[Stored data entries]
▬▬▬▬▬▬▬▬▬▬

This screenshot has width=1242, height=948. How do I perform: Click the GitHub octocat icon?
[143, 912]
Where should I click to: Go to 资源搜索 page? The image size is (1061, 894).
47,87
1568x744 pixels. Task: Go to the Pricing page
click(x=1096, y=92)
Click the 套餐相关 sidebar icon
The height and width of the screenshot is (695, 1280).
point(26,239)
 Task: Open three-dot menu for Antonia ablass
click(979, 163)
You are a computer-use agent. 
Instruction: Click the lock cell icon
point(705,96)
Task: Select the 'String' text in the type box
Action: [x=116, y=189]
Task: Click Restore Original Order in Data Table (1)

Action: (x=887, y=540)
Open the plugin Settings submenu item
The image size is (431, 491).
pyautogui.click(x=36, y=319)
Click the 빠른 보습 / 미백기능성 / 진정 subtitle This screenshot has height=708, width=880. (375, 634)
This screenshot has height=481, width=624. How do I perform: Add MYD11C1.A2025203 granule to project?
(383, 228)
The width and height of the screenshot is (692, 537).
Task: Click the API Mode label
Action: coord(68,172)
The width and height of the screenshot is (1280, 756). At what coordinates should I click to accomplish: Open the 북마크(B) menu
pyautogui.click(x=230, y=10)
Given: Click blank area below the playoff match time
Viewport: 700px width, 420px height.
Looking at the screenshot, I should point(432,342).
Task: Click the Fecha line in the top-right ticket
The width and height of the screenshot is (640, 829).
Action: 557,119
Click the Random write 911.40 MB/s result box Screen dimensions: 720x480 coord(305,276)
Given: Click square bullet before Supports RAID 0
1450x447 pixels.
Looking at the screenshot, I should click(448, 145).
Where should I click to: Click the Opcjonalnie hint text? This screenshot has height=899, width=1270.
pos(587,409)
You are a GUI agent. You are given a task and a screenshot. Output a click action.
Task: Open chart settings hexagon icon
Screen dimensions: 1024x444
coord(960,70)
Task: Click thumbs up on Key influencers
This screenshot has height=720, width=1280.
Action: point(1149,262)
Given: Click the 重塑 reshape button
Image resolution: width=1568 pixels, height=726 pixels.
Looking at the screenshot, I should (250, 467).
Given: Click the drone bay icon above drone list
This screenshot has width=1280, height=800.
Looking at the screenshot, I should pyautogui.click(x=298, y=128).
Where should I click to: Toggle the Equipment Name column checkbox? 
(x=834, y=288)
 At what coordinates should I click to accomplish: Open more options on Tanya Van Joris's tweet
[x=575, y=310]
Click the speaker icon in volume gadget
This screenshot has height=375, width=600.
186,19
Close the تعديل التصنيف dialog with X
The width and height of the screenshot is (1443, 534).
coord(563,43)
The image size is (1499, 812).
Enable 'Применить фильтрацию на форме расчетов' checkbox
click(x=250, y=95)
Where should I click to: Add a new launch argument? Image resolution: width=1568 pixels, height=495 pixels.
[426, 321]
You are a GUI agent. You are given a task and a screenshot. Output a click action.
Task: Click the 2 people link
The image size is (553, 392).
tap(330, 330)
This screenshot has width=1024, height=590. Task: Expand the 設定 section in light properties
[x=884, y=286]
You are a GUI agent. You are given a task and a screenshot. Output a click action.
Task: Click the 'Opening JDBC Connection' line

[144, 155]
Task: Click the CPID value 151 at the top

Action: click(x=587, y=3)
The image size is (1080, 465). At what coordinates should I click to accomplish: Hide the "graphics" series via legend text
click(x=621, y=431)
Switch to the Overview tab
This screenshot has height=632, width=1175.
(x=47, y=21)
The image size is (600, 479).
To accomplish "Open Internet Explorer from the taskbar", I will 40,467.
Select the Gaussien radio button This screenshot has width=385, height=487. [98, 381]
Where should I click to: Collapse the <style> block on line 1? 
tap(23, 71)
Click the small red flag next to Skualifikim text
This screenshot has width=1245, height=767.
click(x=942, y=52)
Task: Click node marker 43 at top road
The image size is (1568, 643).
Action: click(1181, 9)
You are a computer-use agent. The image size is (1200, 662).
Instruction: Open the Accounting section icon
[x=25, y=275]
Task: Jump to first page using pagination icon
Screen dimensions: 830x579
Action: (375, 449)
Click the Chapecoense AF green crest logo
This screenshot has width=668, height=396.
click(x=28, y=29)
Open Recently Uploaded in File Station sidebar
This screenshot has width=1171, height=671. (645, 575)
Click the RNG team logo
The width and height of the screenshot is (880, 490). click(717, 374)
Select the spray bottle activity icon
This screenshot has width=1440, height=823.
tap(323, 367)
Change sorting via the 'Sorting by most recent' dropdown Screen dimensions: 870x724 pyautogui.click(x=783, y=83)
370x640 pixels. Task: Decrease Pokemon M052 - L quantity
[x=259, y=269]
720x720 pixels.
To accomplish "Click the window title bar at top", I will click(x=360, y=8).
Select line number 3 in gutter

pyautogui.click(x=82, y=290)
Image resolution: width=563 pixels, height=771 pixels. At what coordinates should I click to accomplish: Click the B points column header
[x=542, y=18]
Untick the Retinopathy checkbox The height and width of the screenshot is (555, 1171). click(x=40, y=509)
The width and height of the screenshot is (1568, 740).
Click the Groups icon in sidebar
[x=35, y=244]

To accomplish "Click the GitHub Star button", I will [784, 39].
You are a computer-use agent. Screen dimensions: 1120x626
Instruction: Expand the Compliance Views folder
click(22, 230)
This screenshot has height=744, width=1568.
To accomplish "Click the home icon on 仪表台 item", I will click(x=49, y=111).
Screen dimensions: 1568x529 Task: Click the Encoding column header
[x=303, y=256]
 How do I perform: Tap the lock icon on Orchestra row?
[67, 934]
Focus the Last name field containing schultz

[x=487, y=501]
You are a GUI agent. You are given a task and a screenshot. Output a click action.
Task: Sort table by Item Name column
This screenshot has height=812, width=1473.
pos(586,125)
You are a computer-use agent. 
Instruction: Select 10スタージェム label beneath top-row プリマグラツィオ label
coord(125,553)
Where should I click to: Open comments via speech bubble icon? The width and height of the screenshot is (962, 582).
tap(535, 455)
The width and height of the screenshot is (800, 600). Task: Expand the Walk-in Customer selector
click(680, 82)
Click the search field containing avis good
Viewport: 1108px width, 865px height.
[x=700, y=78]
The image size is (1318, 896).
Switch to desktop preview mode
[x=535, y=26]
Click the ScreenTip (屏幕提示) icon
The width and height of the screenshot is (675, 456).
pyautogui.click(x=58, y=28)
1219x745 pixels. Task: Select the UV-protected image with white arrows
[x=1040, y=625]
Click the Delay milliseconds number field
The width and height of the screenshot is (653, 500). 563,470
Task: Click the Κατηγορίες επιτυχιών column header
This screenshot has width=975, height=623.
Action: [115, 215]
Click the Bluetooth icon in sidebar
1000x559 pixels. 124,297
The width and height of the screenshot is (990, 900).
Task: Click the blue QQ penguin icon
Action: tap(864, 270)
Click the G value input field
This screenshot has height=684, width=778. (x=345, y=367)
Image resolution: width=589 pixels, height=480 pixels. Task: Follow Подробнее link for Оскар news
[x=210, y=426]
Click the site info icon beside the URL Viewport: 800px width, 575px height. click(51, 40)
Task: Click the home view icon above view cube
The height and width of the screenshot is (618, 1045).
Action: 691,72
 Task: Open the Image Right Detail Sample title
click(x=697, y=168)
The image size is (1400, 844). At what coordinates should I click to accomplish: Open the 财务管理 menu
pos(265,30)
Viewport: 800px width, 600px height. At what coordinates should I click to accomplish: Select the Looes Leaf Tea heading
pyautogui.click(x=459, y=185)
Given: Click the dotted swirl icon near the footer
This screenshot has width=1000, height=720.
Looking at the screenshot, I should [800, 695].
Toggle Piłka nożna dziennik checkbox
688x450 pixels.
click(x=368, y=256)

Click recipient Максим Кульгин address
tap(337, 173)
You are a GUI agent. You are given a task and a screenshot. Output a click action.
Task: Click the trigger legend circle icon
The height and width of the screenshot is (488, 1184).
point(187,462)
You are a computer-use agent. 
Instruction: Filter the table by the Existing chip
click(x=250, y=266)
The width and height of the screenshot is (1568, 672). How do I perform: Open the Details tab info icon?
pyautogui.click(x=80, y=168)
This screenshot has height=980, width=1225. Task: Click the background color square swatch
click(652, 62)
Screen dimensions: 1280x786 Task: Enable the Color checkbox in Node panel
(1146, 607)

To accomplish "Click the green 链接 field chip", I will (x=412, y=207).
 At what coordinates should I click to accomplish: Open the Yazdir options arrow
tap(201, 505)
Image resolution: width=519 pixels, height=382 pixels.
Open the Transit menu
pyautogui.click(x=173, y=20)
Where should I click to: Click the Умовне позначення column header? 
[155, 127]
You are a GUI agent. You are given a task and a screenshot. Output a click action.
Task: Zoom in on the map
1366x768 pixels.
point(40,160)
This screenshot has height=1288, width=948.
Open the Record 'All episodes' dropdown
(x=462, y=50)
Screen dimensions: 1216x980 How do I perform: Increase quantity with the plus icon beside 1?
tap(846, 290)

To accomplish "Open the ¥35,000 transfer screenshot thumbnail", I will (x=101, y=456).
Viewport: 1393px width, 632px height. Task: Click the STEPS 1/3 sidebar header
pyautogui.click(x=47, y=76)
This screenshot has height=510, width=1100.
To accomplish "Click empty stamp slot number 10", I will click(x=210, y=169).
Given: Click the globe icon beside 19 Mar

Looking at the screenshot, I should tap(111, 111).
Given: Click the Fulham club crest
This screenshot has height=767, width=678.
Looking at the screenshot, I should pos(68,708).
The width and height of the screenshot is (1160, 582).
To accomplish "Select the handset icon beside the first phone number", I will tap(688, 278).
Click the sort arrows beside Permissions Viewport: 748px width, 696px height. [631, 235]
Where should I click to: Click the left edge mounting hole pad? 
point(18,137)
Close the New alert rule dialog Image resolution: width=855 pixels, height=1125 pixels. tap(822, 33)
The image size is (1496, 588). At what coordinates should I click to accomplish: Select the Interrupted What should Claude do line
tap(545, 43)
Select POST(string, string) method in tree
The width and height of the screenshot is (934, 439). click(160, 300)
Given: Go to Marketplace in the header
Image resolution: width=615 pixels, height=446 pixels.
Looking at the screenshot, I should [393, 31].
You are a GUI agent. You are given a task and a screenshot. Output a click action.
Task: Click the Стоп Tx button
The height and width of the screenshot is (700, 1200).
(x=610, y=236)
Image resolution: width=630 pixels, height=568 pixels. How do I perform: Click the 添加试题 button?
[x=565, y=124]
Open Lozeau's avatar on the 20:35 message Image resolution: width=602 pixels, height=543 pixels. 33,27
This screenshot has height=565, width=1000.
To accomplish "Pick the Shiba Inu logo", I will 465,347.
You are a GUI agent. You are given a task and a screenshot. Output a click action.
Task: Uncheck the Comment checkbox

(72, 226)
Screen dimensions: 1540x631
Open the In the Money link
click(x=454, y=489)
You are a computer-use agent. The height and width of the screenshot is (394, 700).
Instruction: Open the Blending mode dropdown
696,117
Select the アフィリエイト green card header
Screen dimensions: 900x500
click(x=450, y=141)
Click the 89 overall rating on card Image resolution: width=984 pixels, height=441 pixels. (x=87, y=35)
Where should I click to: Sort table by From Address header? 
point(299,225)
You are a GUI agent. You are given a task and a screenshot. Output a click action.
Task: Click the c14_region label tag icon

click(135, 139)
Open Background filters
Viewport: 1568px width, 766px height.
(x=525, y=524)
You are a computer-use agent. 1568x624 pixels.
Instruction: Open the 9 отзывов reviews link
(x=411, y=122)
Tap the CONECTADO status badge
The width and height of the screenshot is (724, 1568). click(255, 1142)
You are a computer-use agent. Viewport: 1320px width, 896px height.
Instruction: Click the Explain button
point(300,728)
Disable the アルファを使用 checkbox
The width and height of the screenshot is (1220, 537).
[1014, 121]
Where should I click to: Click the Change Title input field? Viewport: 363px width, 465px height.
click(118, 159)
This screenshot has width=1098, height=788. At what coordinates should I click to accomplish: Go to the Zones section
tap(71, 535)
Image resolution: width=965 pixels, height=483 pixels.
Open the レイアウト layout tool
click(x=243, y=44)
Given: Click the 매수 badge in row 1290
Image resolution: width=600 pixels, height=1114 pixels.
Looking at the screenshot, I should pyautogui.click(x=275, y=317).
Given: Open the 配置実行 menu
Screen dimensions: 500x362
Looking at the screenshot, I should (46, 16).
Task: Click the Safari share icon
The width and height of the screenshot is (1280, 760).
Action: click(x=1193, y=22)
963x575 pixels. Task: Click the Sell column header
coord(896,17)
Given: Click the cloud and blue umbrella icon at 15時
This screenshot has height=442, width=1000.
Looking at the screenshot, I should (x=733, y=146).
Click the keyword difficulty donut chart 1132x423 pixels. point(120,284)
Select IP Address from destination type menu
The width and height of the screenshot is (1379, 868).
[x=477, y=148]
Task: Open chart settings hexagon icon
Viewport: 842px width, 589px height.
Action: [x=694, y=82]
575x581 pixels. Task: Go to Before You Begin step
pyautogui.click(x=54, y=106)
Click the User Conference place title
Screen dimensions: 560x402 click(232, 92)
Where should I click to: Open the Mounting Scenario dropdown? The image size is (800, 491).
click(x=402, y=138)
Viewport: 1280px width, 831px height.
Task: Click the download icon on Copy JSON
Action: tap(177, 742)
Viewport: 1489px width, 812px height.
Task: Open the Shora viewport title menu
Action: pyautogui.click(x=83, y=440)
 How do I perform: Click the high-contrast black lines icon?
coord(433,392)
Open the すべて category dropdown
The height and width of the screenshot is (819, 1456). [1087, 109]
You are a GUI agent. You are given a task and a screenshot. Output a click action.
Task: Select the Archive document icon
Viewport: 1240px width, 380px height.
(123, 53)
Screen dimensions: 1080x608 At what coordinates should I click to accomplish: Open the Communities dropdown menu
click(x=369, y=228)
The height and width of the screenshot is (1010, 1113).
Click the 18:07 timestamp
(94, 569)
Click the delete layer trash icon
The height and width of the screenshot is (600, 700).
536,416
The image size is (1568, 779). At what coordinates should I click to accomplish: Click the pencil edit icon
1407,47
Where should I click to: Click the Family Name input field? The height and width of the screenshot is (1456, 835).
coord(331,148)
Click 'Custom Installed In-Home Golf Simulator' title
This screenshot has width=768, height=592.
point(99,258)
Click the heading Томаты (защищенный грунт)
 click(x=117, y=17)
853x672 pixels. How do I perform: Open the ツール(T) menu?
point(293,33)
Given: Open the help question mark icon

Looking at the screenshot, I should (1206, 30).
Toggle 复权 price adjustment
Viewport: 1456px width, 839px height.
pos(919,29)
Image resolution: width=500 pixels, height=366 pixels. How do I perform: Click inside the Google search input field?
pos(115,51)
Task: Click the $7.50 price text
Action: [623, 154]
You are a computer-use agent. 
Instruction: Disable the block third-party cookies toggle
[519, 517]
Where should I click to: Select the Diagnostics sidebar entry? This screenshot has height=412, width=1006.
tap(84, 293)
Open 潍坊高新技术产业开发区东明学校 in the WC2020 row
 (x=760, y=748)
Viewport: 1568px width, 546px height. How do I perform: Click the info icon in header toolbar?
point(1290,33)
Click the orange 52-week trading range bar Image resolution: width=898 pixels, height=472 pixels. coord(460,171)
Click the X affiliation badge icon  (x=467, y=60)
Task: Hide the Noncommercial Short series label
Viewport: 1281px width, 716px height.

▬▬▬▬▬▬▬▬▬▬

◆ DESCRIPTION OF THE TASK ◆
Please print verbatim each line from the first line of the entries above to the line that contains "Task: Click the Fecha", inclusive, and nothing more.

◆ ANSWER ◆
This screenshot has width=1242, height=948. How do I perform: Click the GitHub octocat icon?
[143, 912]
Where should I click to: Go to 资源搜索 page? The image size is (1061, 894).
47,87
1568x744 pixels. Task: Go to the Pricing page
click(x=1096, y=92)
Click the 套餐相关 sidebar icon
The height and width of the screenshot is (695, 1280).
point(26,239)
 Task: Open three-dot menu for Antonia ablass
click(979, 163)
You are a computer-use agent. 
Instruction: Click the lock cell icon
point(705,96)
Task: Select the 'String' text in the type box
Action: [x=116, y=189]
Task: Click Restore Original Order in Data Table (1)

Action: (x=887, y=540)
Open the plugin Settings submenu item
The image size is (431, 491).
pyautogui.click(x=36, y=319)
Click the 빠른 보습 / 미백기능성 / 진정 subtitle This screenshot has height=708, width=880. (375, 634)
This screenshot has height=481, width=624. How do I perform: Add MYD11C1.A2025203 granule to project?
(383, 228)
The width and height of the screenshot is (692, 537).
Task: Click the API Mode label
Action: coord(68,172)
The width and height of the screenshot is (1280, 756). At what coordinates should I click to accomplish: Open the 북마크(B) menu
pyautogui.click(x=230, y=10)
Given: Click blank area below the playoff match time
Viewport: 700px width, 420px height.
Looking at the screenshot, I should point(432,342).
Task: Click the Fecha line in the top-right ticket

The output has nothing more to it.